The UN Economic Commission for Latin America and the Caribbean on Thursday predicted regional economies will grow 5% on average in 2007, followed by 4.6% growth in 2008.
If the 2008 forecast holds out, it would mark six years of sustained economic growth for Latin America, its longest expansion in 27 years, said the ECLAC report: "Economic Study of Latin America and the Caribbean 2006-2007."
South American nations, above all, were benefiting from world price increases of raw materials and expanding exports, while Central America and the Caribbean benefited to a lesser degree, the study said.
ECLAC Secretary General Jose Luis Machinea said Latin American economies "are going through a very favorable period featuring sustained growth, almost without exception, in every country in the region."
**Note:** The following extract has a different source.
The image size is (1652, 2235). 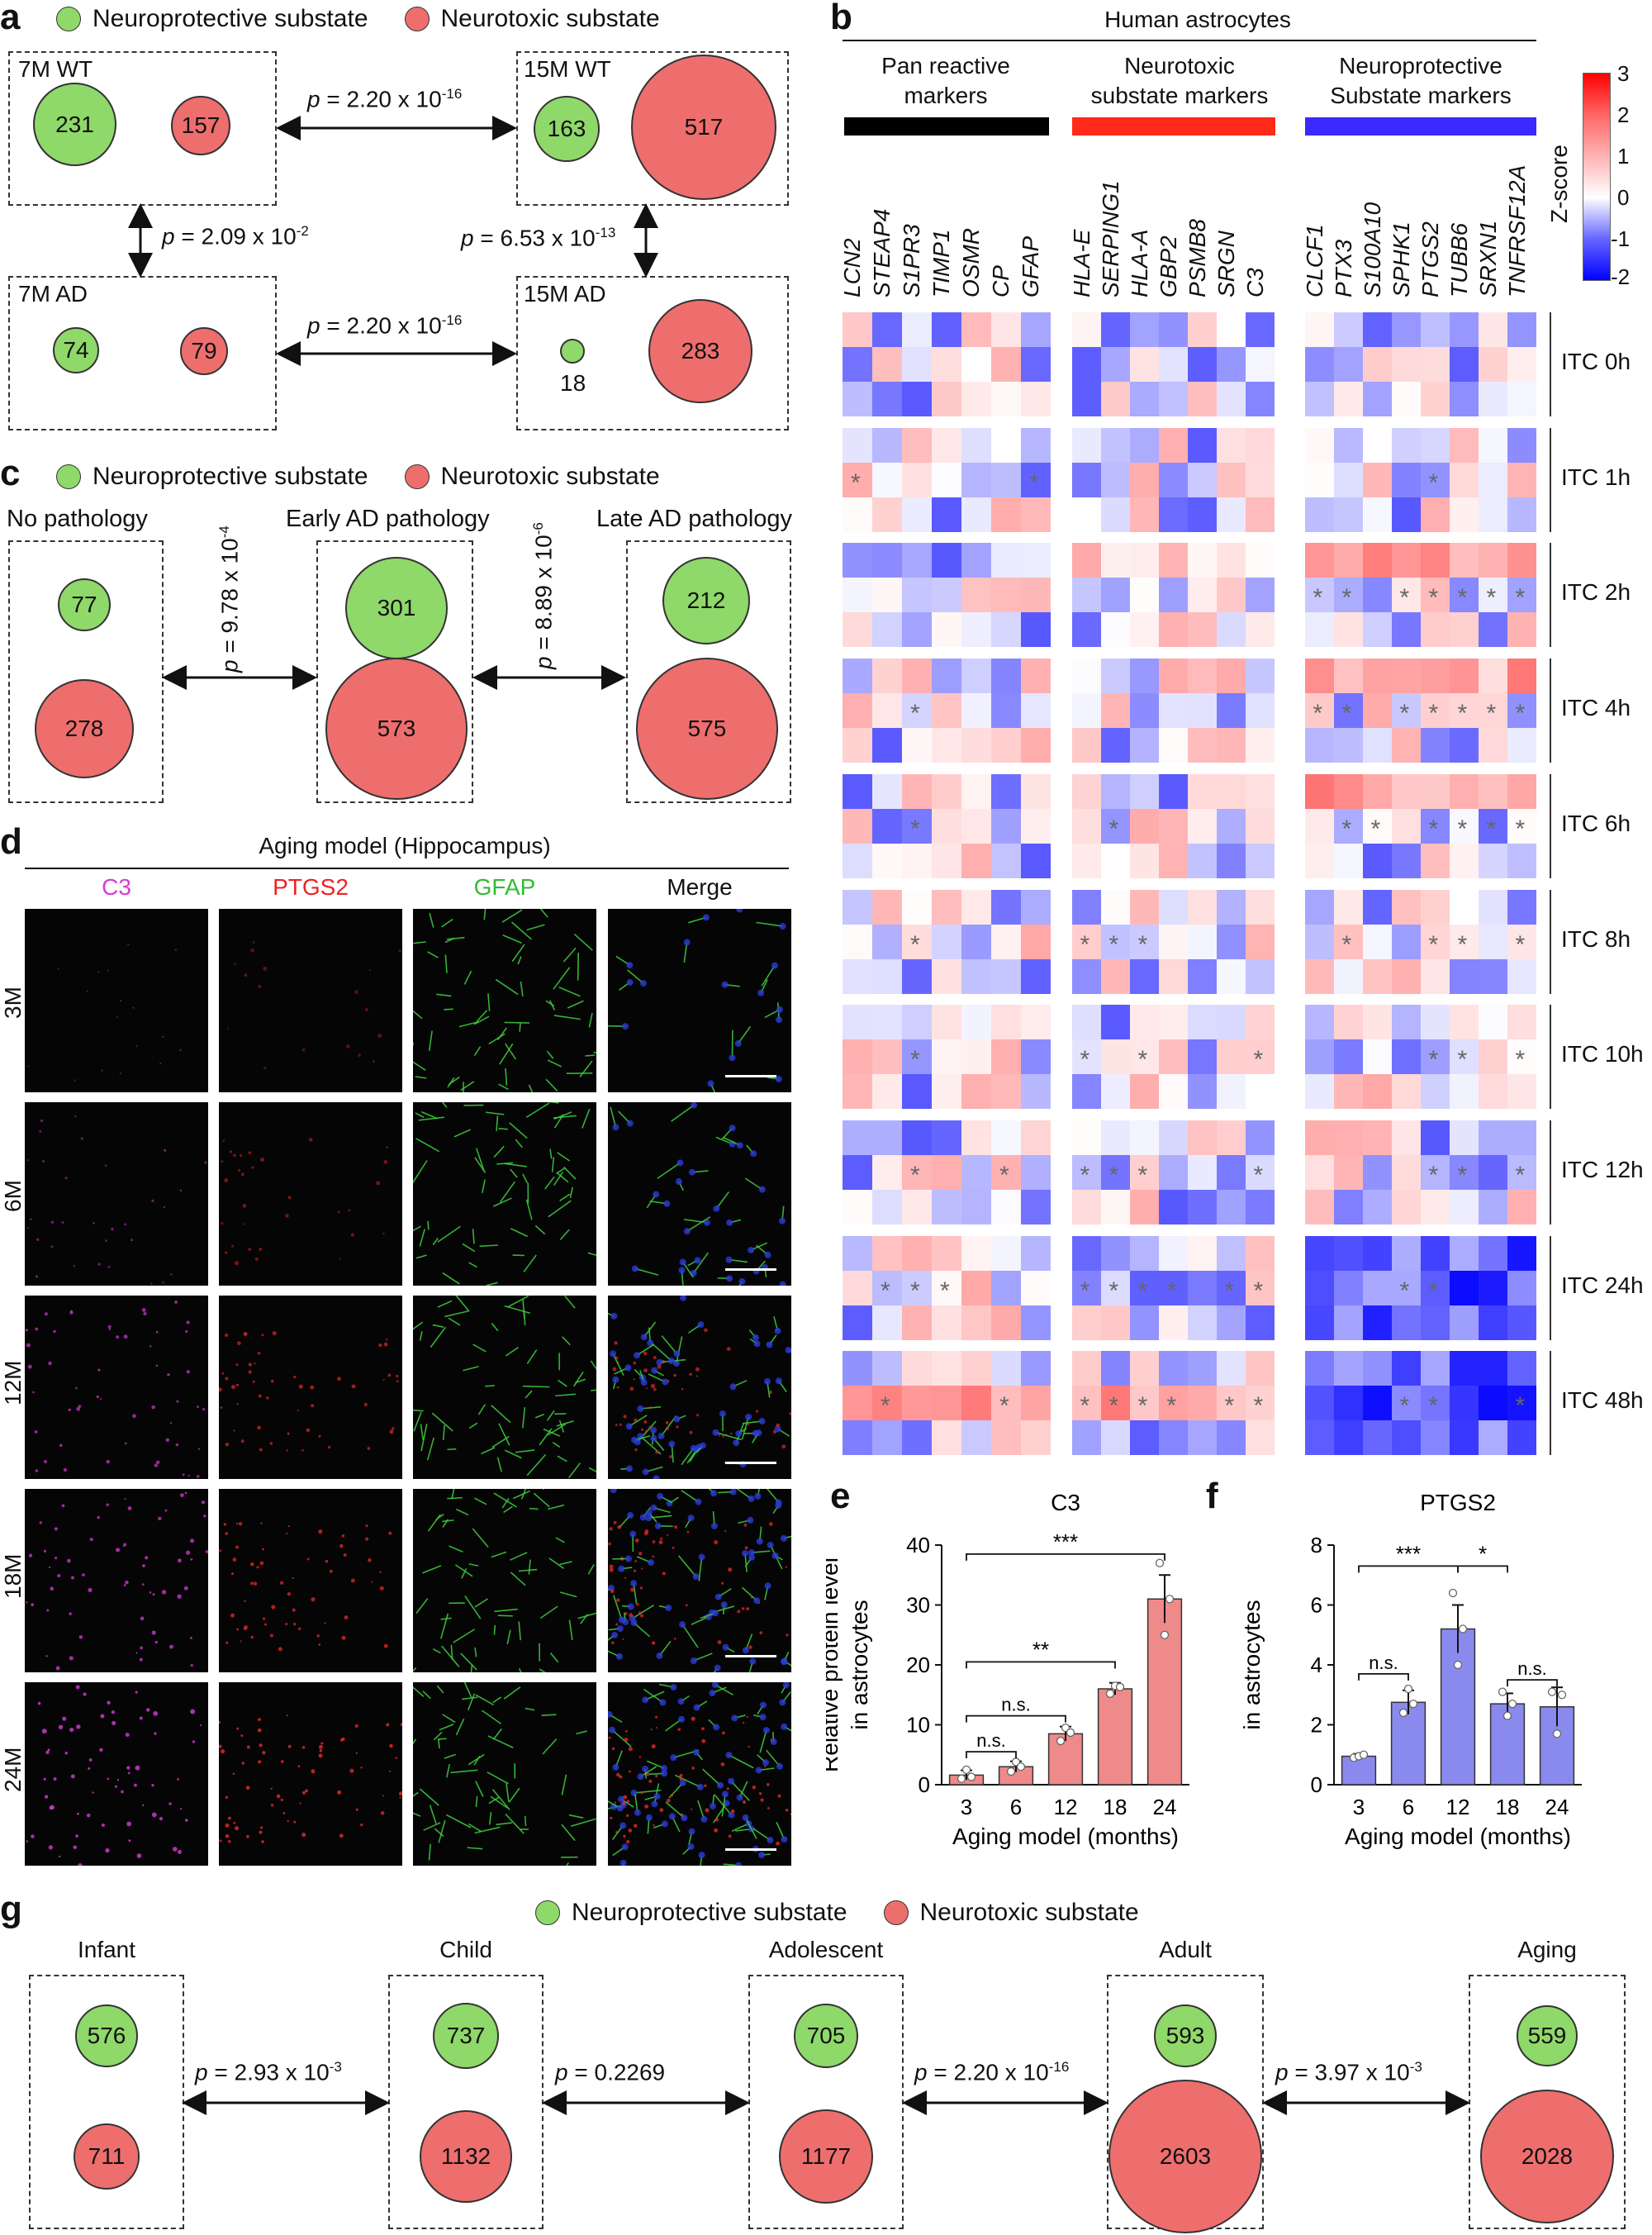 I want to click on x-tick-label: 12, so click(x=1066, y=1807).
Fueling the regional boom is Brazil, the region's largest economy, forecast to grow 4.5% in 2007 and 2008 after a sluggish 3.7% in 2006 and 2.9% in 2005, said the study.
Other regional economies' expected growth in 2007, in decreasing order of magnitude, include Panama (8.5%), Argentina and Dominican Republic (7.5%), Peru (7.3%), Colombia and Venezuela (6.8%), Chile and Costa Rica (6%).
Slower growth for 2007 was predicted for Honduras (5.5%), Uruguay (5.2%), Guatemala (5%), Brazil (4.5%), El Salvador (4.5%), Nicaragua (4.3%), Bolivia (4.2%), Paraguay (4%, Ecuador and Haiti (3.5%).